I can offer a 2nd hand review: a friend had a set of C35s, and as far as I remember he was very pleased. One slight issue was the freehub got a bit mashed, though I suspect this was from his inept tinkering rather then anything more serious. If you got them for ~£800, then you've got a bargain.


----------



## jay clock (7 Nov 2011)

Thanks. The problem with the fancy lightweight freehubs is that they do damage easily. Wheels here tomorrow so looking forward to seeing them. They will get no real use till March though!


----------



## fossyant (7 Nov 2011)

Lucky sod they look awesome. Would be on my shortlist of wheels if I get another bike, C35 clincher or R-SYS SLR.


----------



## monnet (7 Nov 2011)

I know quite a few guys who race on them, which is usually a sign that they're good. From what I've seen they're pretty solid. If you go like the guys I know who ride them, then you'll get your 1st cat next season!


----------



## Fletch456 (7 Nov 2011)

I dont know those wheels but anything that says Dura Ace on it is good as a general rule I thought. Anyway actually writing to say well done on the price reduction.


----------



## jay clock (7 Nov 2011)

> Anyway actually writing to say well done on the price reduction.

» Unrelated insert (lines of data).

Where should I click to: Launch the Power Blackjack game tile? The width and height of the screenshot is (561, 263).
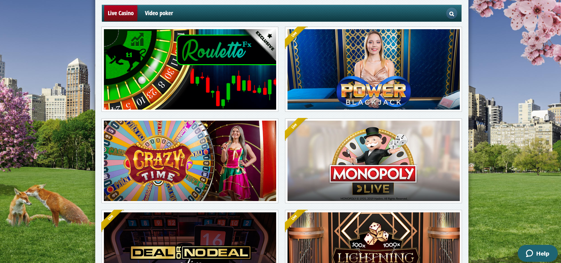(374, 69)
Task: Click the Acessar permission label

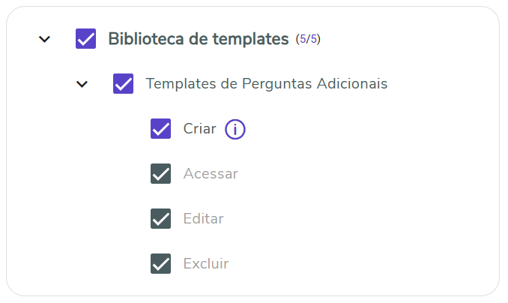Action: tap(211, 174)
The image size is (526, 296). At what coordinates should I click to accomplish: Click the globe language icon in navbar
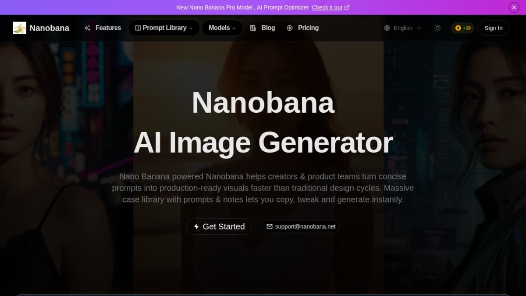coord(387,28)
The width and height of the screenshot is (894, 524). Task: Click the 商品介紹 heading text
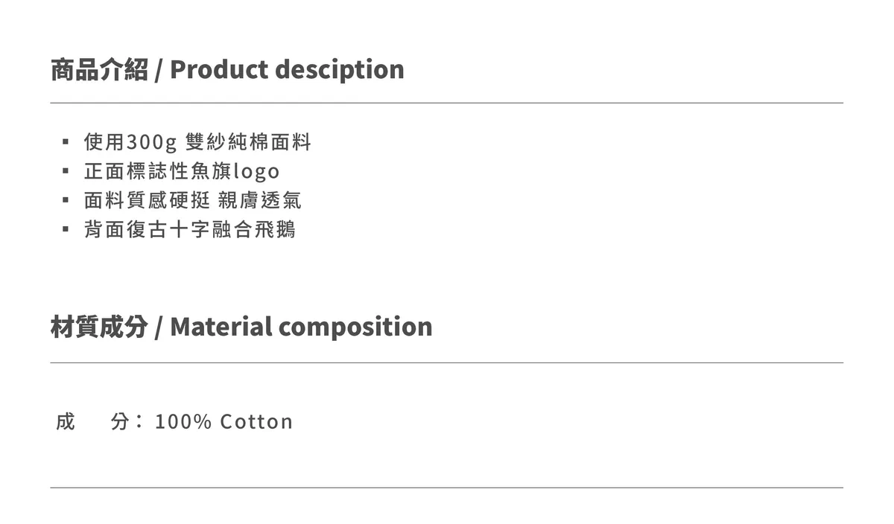pos(99,70)
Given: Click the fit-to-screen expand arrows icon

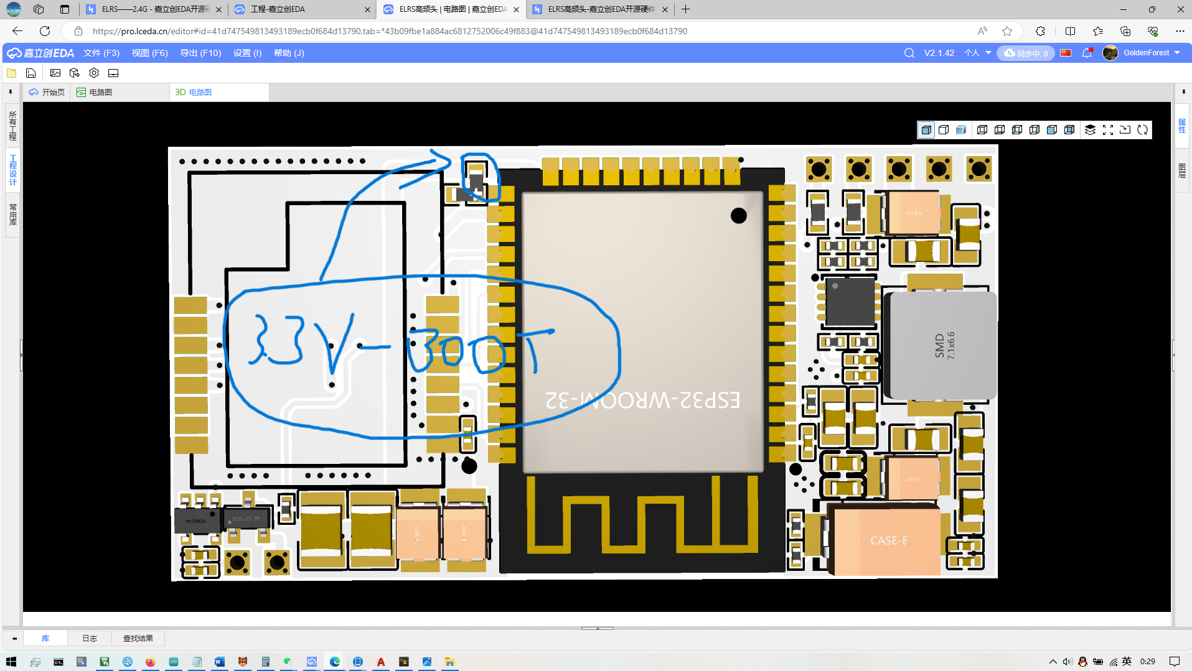Looking at the screenshot, I should pyautogui.click(x=1107, y=130).
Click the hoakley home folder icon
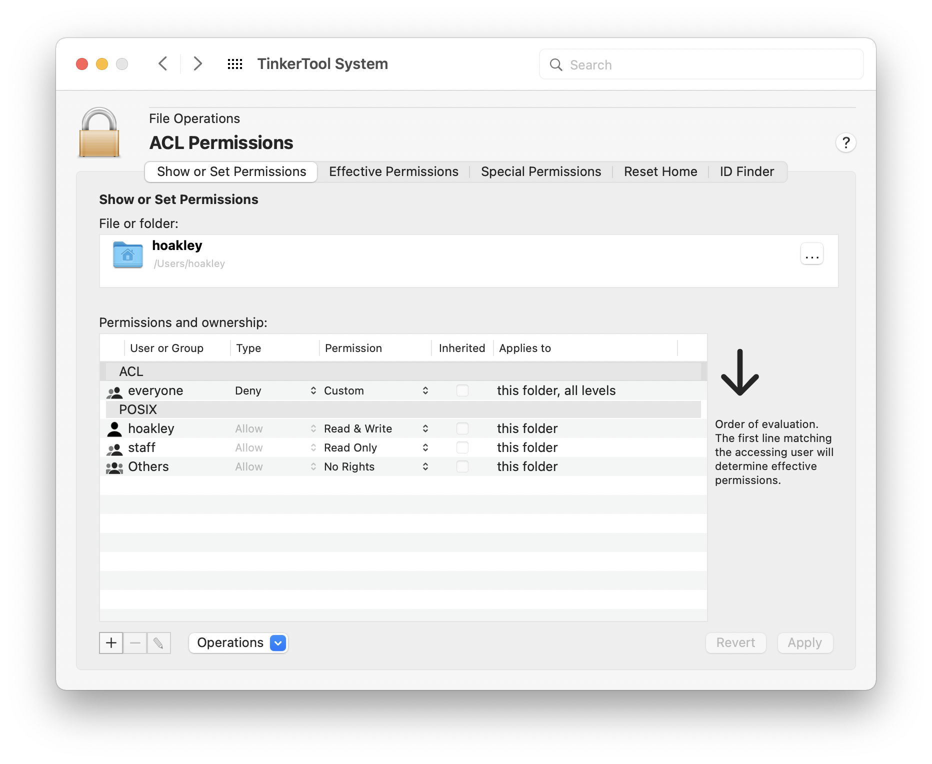The width and height of the screenshot is (932, 764). pyautogui.click(x=128, y=255)
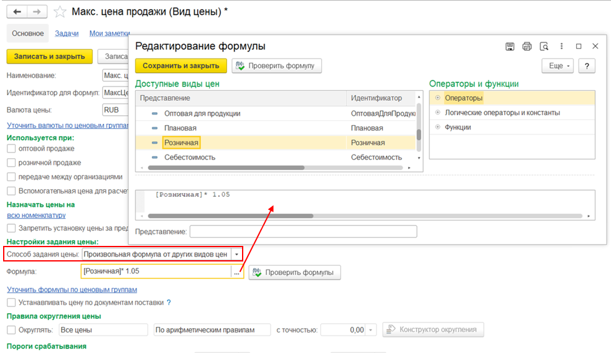Toggle the 'розничной продаже' checkbox
611x353 pixels.
(x=11, y=162)
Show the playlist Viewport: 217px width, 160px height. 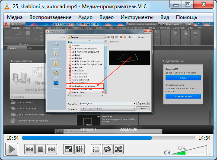tap(96, 149)
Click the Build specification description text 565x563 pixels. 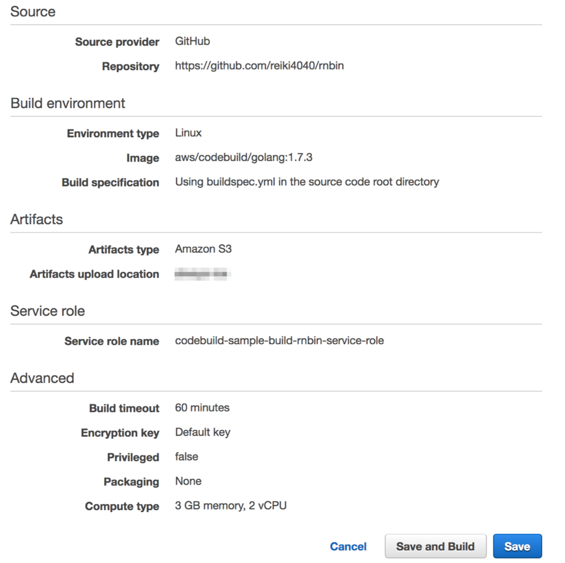307,182
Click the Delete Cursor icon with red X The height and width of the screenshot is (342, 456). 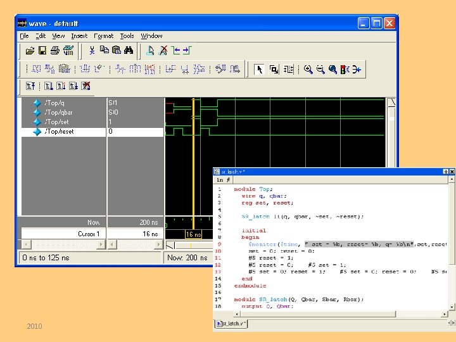[162, 50]
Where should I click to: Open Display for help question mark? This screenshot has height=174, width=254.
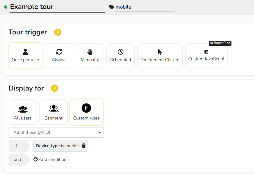point(55,88)
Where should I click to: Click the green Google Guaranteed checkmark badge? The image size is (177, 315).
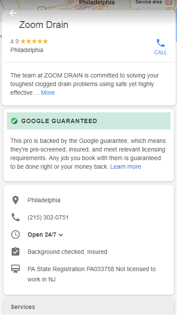[x=14, y=121]
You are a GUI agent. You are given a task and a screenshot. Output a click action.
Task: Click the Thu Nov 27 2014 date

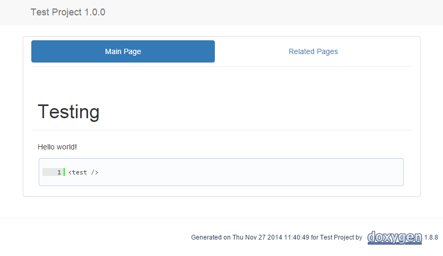pyautogui.click(x=257, y=237)
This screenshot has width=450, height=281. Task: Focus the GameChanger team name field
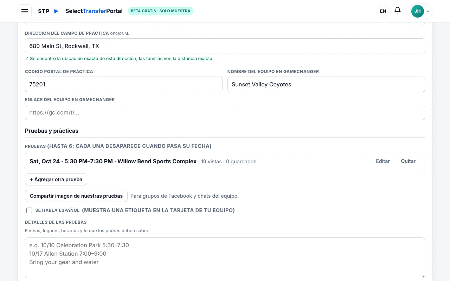click(x=326, y=84)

Yes! I rang the LBS I had seen them at (for £1080) to see if he could get close and he said he had paid more than that for them!.


----------



## dellzeqq (7 Nov 2011)

I have the 7850 carbon laminate wheels and it's like riding on air. Prior to that I had the 7700 16-spoke jobbies and they were as strong as strong can be - but, bear in mind that when a spoke goes on a Dura-Ace wheel you have 100 metres max, so head for the side of the road in a hurry (my last spoke breakage was in the third lane coming down off the Bow Flyover). The hubs on the 7700s ran all but maintenance free for 50,000 miles.

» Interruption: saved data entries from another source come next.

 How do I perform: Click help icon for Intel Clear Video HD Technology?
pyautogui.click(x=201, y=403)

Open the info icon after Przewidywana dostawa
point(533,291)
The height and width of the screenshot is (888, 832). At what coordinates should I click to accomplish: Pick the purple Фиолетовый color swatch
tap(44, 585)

They are difficult to rebuild (Dura-Ace rims don't last all that long). I've known really respectable bike shops try and fail. The chap at Geoffrey Butler in Croydon can do them, and my brother (Tavistock Cycles) can do them, but he had to get a special tensionometer from Japan to make sure that the spokes were correctly tensioned. I would lay in a supply of spokes (left, right, back, front) - I only jacked in the 7700s because the spokes were unavailable.

Have fun!


----------



## jay clock (8 Nov 2011)

cheers! They arrived and look stunning. May give them a spin in the next day or so if the roads are bone dry!. I will try and get some spokes over the winter


----------



## fossyant (8 Nov 2011)

Pictures please !


----------



## jay clock (8 Nov 2011)




----------



## jay clock (8 Nov 2011)

Hard to photograph well and sorry for the mess, but they do look lovely in spite of it. A pity that I will be resting that bike over the winter

Jay


----------



## fossyant (8 Nov 2011)

Psst, you won't be going anywhere without a chain.

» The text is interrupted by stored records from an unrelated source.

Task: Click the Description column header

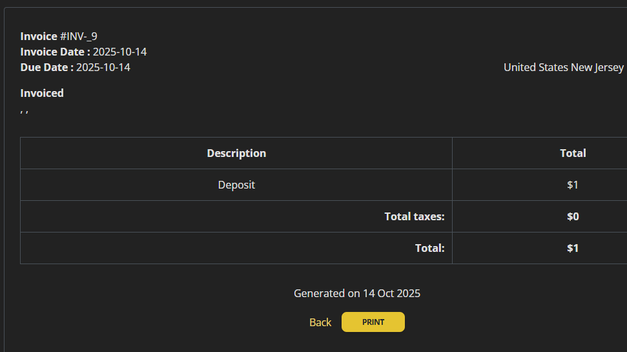Action: tap(236, 153)
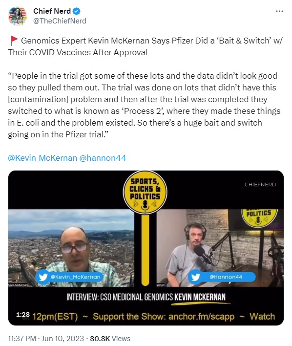Click the @Hannon44 overlay tag in video
Image resolution: width=292 pixels, height=346 pixels.
(222, 277)
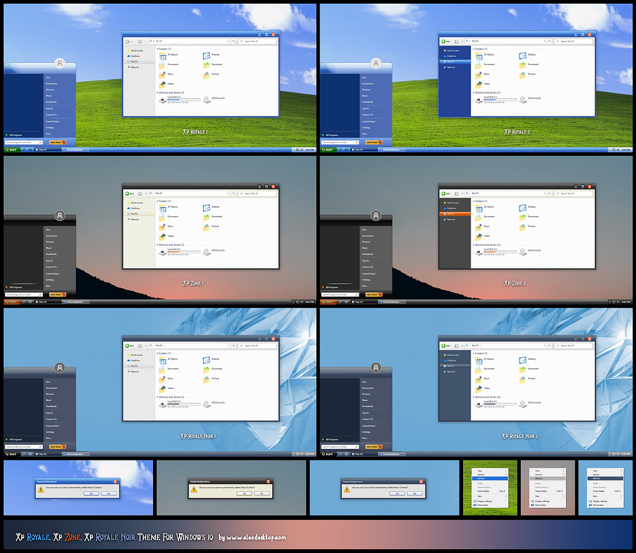Select the DVD Drive (D:) icon
The width and height of the screenshot is (636, 553).
coord(207,99)
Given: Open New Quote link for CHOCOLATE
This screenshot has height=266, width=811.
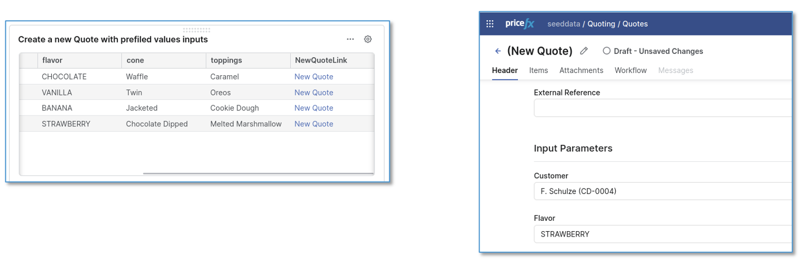Looking at the screenshot, I should point(314,77).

Very nice - you can use the bike on dry days you know !


----------



## ianrauk (8 Nov 2011)

That bike is friggin lovely looking..

Blue is the colour... a man after my on heart...


----------



## Fletch456 (8 Nov 2011)

Here here! Second that. Lovely looking BMC. I like the Trek I got earlier in the year but they stick too many logos on it. Thats a very nice look indeed.


----------